Au lieu de remettre en question sa politique, Israël réfléchit donc très sérieusement à la construction d’un mur qui l’isolerait totalement des Palestiniens, qui mettrait enfin l’Autre hors de sa vue, et lui fournirait la douce illusion qu’il n’existe plus. Seuls au monde, enfin. Entre soi, entre Occidentaux civilisés... Le rêve... Sauf que c’est impossible, bien sûr : l’Autre trouve toujours un moyen de rappeler à votre bon souvenir - ce 11 septembre, on en a sans doute eu la démonstration la plus spectaculaire de l’Histoire. Mais, même en imaginant que cet enfermement soit possible... Bientôt, d’autres clivages, d’autres hiérarchies surgiraient dans la société, et on s’apercevrait que cette homogénéité était illusoire. Israël, dont le conflit avec les Palestiniens est de plus en plus le seul ciment national, s’en aperçoit déjà un peu... Rien de plus aléatoire et relatif qu’une entité nationale ou communautaire.

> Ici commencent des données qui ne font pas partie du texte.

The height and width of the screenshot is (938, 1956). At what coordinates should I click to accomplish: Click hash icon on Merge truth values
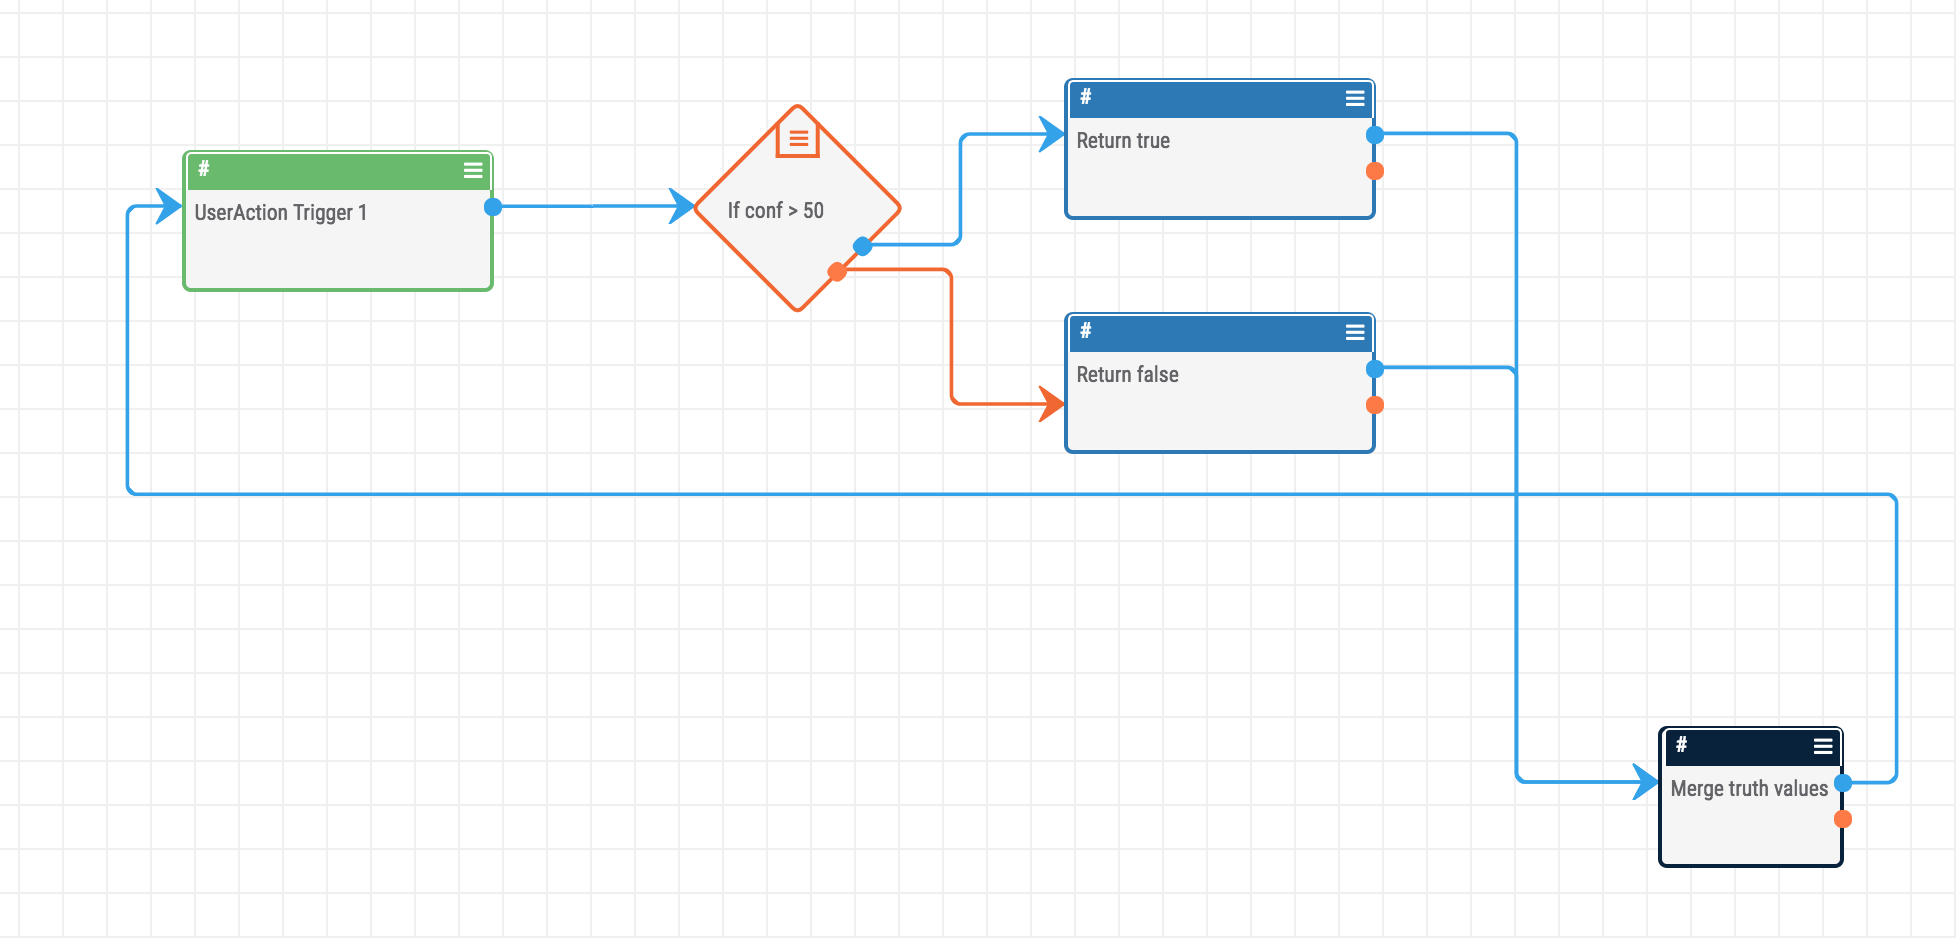[1682, 745]
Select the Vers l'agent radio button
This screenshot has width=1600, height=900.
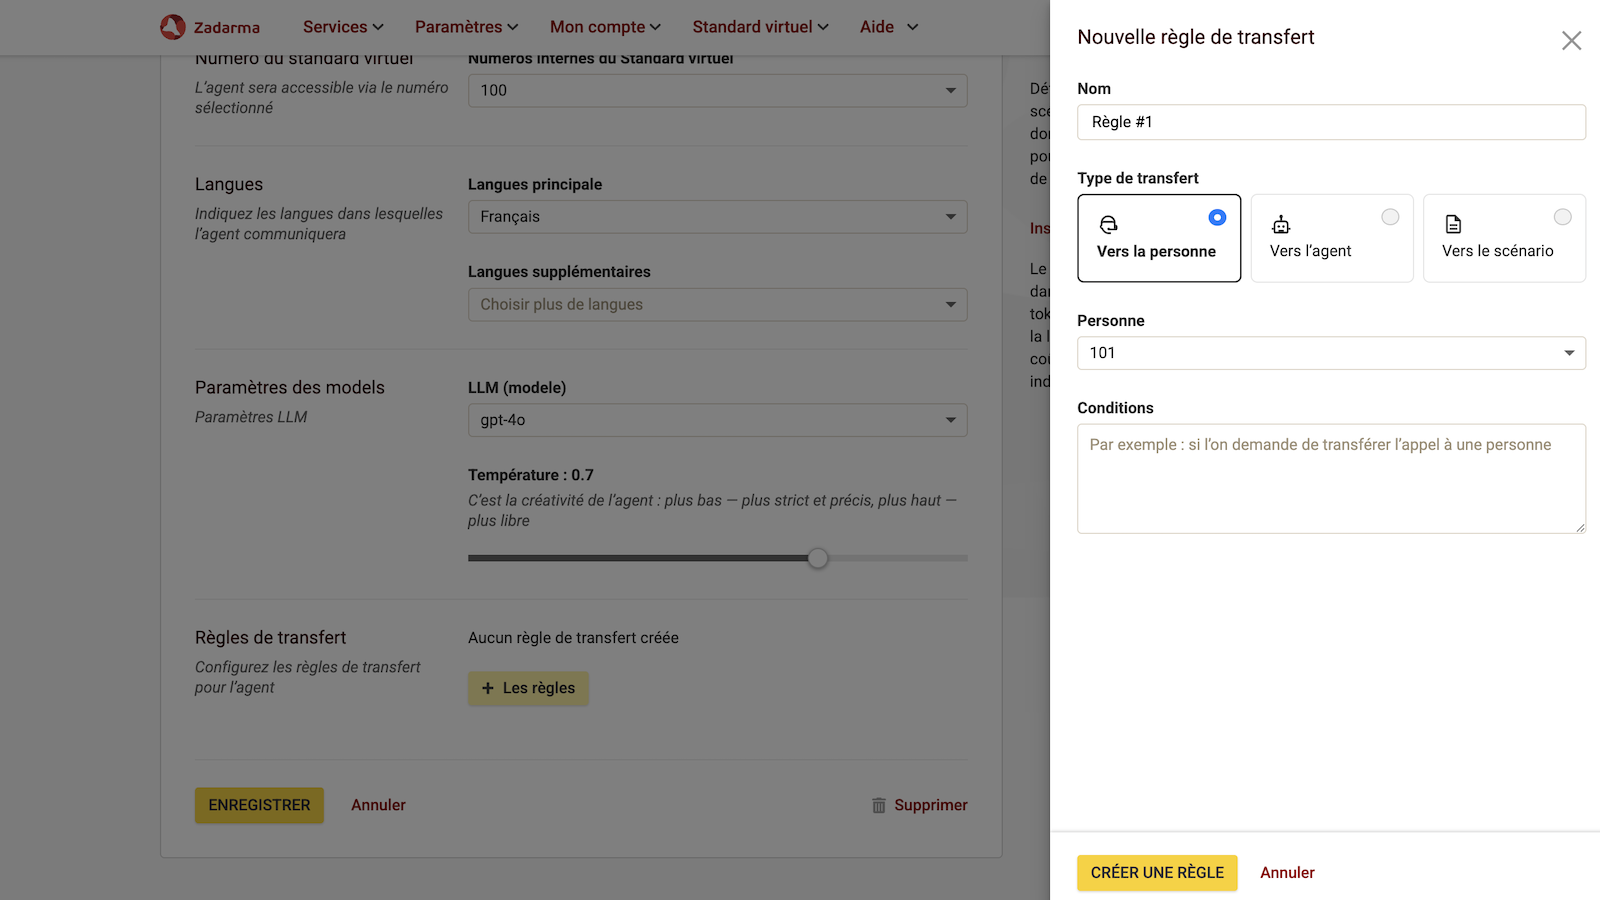click(x=1390, y=216)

Edward W. Saïd : « Un groupe n’est pas une entité naturelle, décidée par Dieu, mais un objet construit, manufacturé, voire dans certains cas inventé, avec en arrière-plan une histoire de luttes et de conquêtes qu’il est parfois nécessaire de représenter. »

« Les cultures sont trop imbriquées,
leurs parcours trop hybrides
et trop dépendants les uns des autres
pour que l’on puisse les séparer en deux grands blocs »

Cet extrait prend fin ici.